◆ **Problem to solve**:
Would you restate, exactly as they appear, the lines from the one containing "Toggle the 邀请码是否必填 switch" through the end of the data below?

◆ **Pixel coordinate grounding data**:

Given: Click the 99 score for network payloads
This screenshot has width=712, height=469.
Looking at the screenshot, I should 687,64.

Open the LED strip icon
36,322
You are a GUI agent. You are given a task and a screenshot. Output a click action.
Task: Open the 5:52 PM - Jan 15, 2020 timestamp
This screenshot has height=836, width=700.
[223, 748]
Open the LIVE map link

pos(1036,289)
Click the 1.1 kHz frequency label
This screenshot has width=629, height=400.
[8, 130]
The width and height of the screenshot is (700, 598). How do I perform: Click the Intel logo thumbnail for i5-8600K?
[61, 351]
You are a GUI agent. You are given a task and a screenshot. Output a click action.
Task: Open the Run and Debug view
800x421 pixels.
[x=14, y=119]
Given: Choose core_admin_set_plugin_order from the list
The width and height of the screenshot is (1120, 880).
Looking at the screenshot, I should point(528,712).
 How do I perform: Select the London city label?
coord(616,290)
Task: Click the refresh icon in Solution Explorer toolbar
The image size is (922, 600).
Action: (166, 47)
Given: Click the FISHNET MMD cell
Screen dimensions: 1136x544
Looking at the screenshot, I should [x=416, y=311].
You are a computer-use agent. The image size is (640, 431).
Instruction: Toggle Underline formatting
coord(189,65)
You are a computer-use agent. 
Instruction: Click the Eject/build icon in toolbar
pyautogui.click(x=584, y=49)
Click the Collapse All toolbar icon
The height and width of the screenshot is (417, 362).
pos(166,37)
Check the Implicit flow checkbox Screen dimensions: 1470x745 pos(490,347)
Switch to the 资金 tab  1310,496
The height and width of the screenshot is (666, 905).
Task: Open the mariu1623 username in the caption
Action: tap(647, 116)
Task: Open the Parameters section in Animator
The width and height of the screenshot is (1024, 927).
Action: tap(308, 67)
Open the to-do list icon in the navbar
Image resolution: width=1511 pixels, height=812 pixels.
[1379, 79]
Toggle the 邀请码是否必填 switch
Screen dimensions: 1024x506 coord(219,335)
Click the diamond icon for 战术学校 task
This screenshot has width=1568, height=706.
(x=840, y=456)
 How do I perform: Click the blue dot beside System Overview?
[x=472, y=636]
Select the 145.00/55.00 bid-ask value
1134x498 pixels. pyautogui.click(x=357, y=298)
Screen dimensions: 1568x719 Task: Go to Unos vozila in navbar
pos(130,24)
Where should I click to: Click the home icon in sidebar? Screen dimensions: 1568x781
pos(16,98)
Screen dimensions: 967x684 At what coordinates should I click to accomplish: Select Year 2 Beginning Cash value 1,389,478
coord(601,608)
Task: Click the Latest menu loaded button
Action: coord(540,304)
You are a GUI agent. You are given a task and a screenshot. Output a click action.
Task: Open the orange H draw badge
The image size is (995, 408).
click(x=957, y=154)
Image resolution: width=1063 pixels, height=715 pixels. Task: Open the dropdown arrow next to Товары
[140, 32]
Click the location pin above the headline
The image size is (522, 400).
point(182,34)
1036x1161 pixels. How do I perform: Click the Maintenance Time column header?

◆ **Exercise answer**:
Toggle the 邀请码是否必填 switch
Screen dimensions: 1024x506 coord(219,335)
Click the diamond icon for 战术学校 task
This screenshot has width=1568, height=706.
(x=840, y=456)
 How do I perform: Click the blue dot beside System Overview?
[x=472, y=636]
Select the 145.00/55.00 bid-ask value
1134x498 pixels. pyautogui.click(x=357, y=298)
Screen dimensions: 1568x719 Task: Go to Unos vozila in navbar
pos(130,24)
Where should I click to: Click the home icon in sidebar? Screen dimensions: 1568x781
pos(16,98)
Screen dimensions: 967x684 At what coordinates should I click to accomplish: Select Year 2 Beginning Cash value 1,389,478
coord(601,608)
Task: Click the Latest menu loaded button
Action: coord(540,304)
You are a GUI agent. You are given a task and a screenshot. Output a click action.
Task: Open the orange H draw badge
The image size is (995, 408).
click(x=957, y=154)
Image resolution: width=1063 pixels, height=715 pixels. Task: Open the dropdown arrow next to Товары
[140, 32]
Click the location pin above the headline
The image size is (522, 400).
point(182,34)
1036x1161 pixels. How do I perform: Click the Maintenance Time column header?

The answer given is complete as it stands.